Book Read Free

The Last Gunfighter: Hell Town

Page 19

by William W. Johnstone


  But he was going to keep that knowledge to himself for now, until he figured out what to do with it.

  Chapter 24

  It was well after nightfall before Frank got back to Buckskin. He rode straight to the office and tied Goldy at the hitch rail outside. When he came in, he found Clint Farnum behind the desk, leaning back in the chair with his booted feet propped on top of the desk.

  Clint sat up and said, “Sorry, Frank. Didn’t mean for you to catch me loafing.”

  Frank waved a hand and said, “Don’t worry about it. Everything all right here in town?”
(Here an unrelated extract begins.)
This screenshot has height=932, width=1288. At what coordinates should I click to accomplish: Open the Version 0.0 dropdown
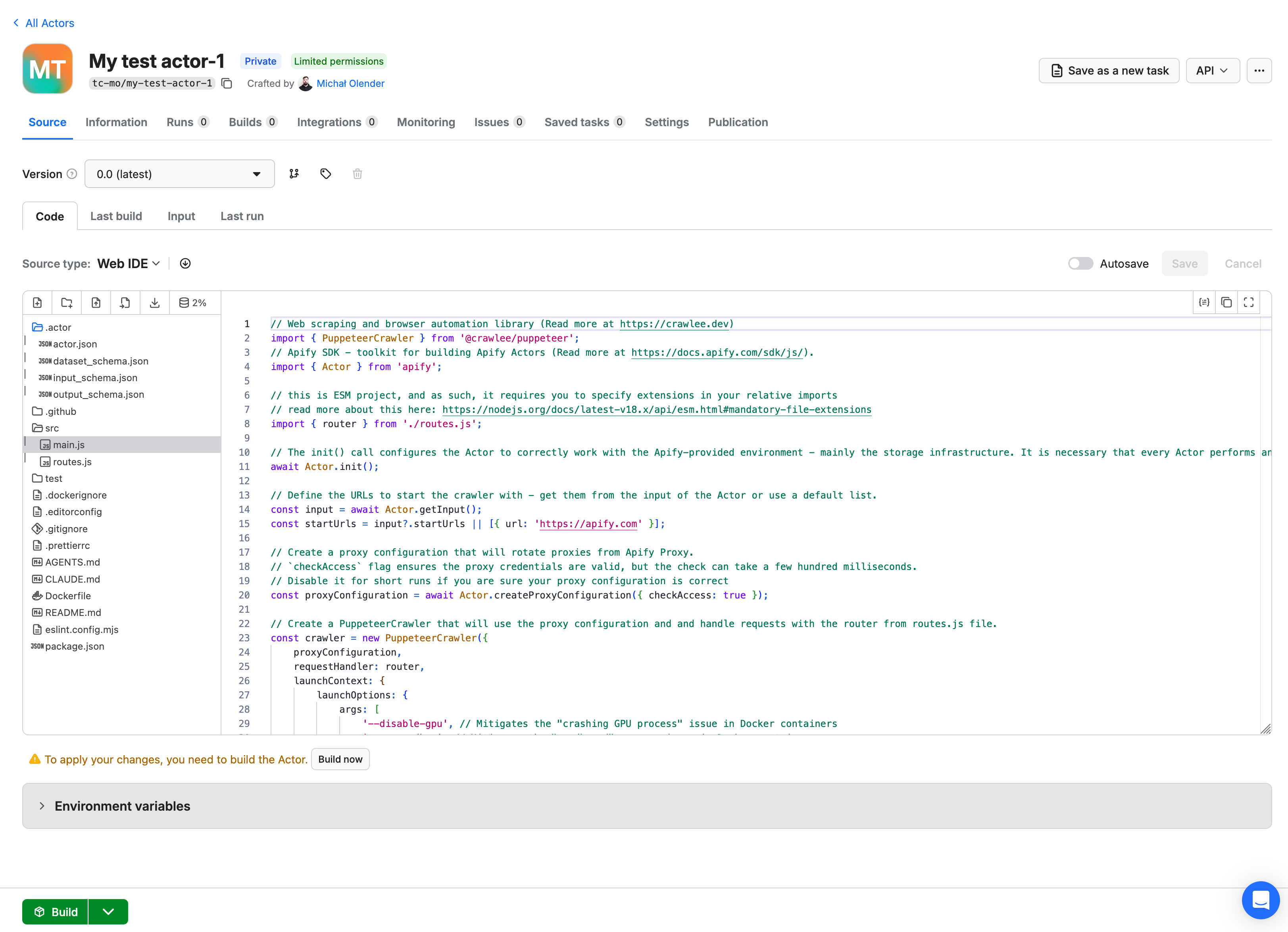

  “Yeah. I did the rounds a while ago, then came back here and sent Jack to get himself some supper. We heard about what happened out at the Lucky Lizard. One of the townspeople came by and said two bodies had been brought in, claimed they were men who’d been killed in a cave-in.”

  Frank nodded. “That’s right.”

  Clint stood up and came out from behind the desk so that Frank could sit down. “Better take it easy for a while,” Clint advised. “You look like you’ve been rode hard and put away wet. I reckon digging out a collapsed mine tunnel must be pretty hard work.”

  Thinking about what they had found in that tunnel, Frank nodded and said, “Yeah. Really hard work.”

  “Why don’t I go over to the café and get the girls to fix up something for you to eat? I’ll bring it back here.”

  With every muscle and bone in his body screaming their weariness, Frank settled down in the chair. He figured Clint’s offer had something to do with the deputy wanting to see Becky Humphries, but either way Frank appreciated it.

  “That would be fine,” he told Clint. “You might take my horse down to Amos’s place too while you’re at it.”

  Clint nodded. “Be glad to.” He hurried out of the office, leaving Frank there to lean back in the chair and close his eyes for a moment.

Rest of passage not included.